Saved data entries
○ ○ ○ ○

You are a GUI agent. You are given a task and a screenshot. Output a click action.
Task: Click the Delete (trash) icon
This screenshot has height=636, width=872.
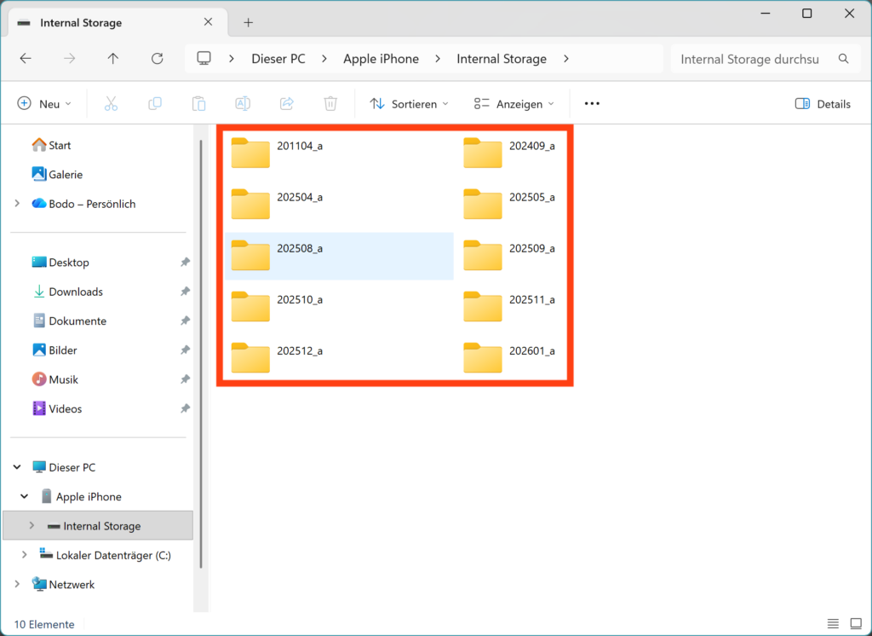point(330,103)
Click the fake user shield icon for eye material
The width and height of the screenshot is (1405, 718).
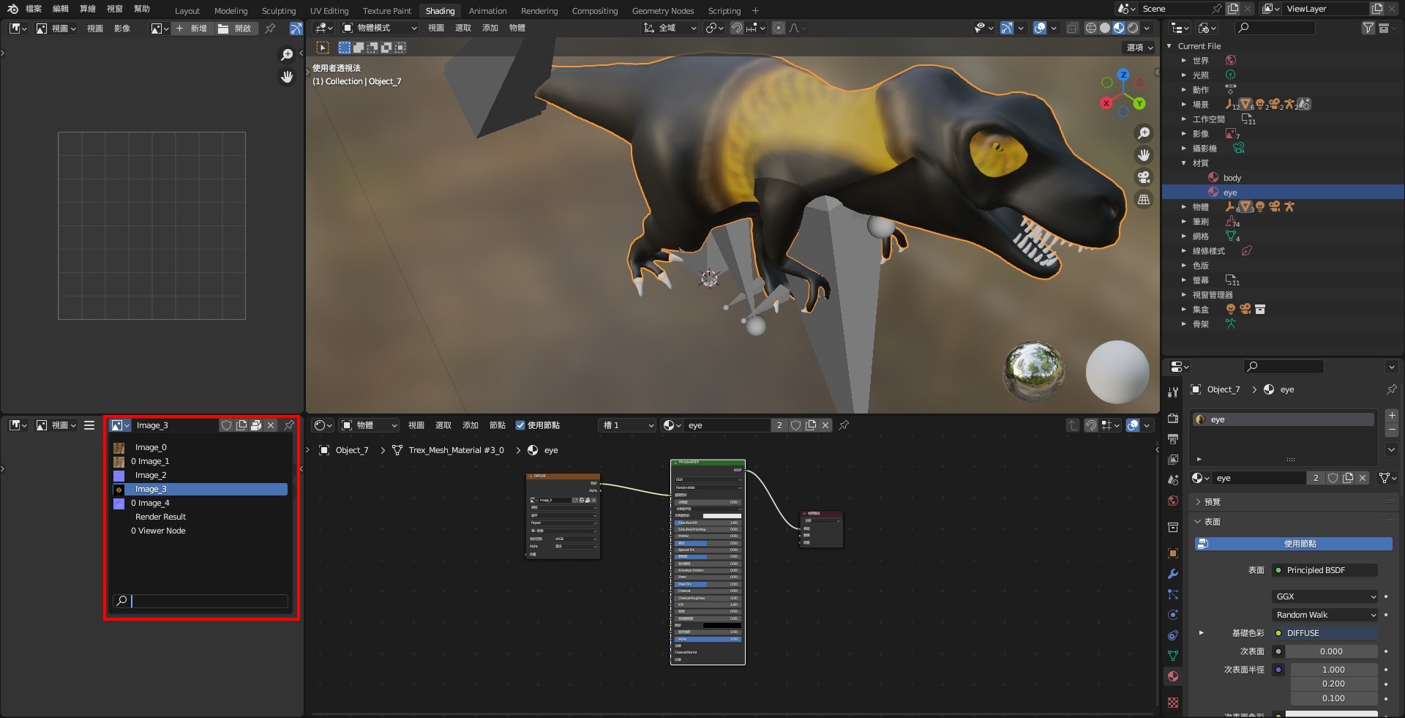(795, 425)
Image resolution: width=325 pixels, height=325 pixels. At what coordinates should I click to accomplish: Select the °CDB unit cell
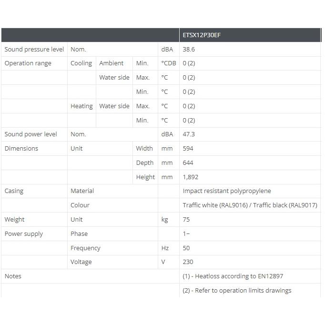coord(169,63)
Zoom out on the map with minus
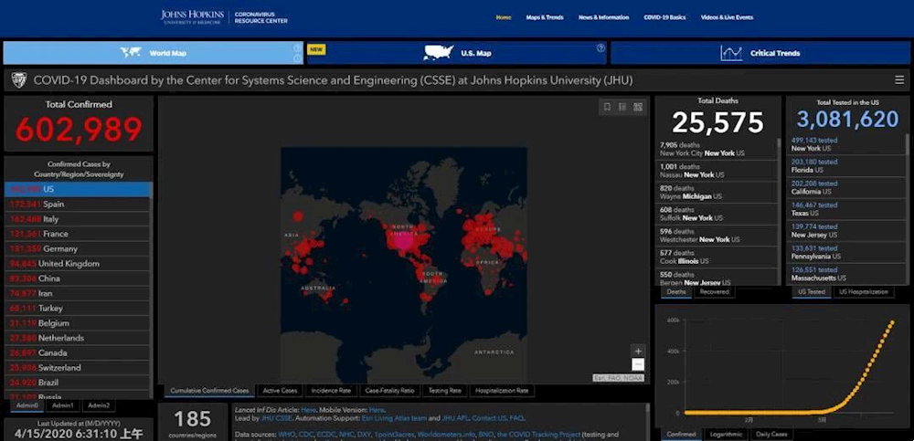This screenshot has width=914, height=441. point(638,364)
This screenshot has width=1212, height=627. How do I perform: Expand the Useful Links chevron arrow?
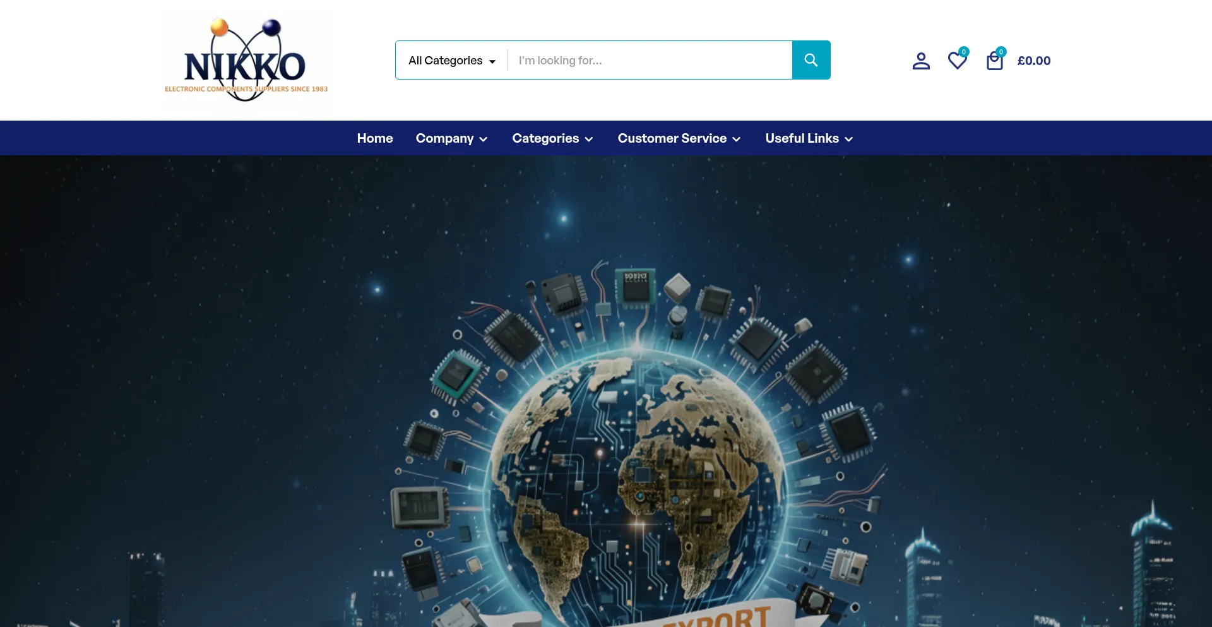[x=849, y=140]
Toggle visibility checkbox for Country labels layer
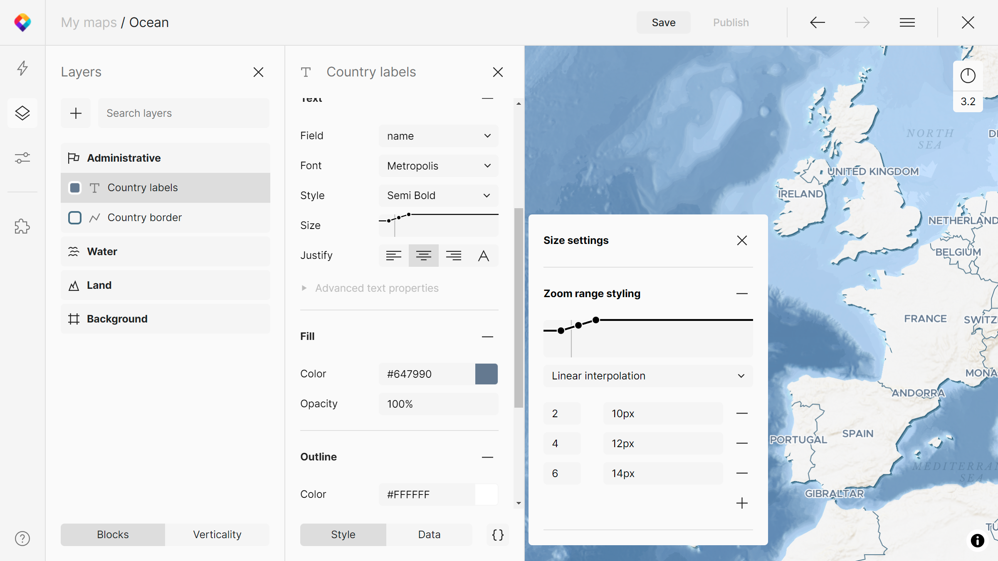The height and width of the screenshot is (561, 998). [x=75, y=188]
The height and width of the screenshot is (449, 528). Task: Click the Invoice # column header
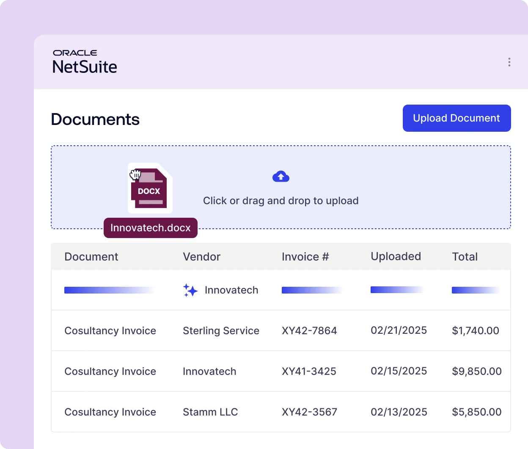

○ ○ ○ ○

=== Aim of the exercise ===
Find the string "icon" in the entries above and return each line that holds it.

=== Written response ===
Task: Click the Delete (trash) icon
Click the fake user shield icon for eye material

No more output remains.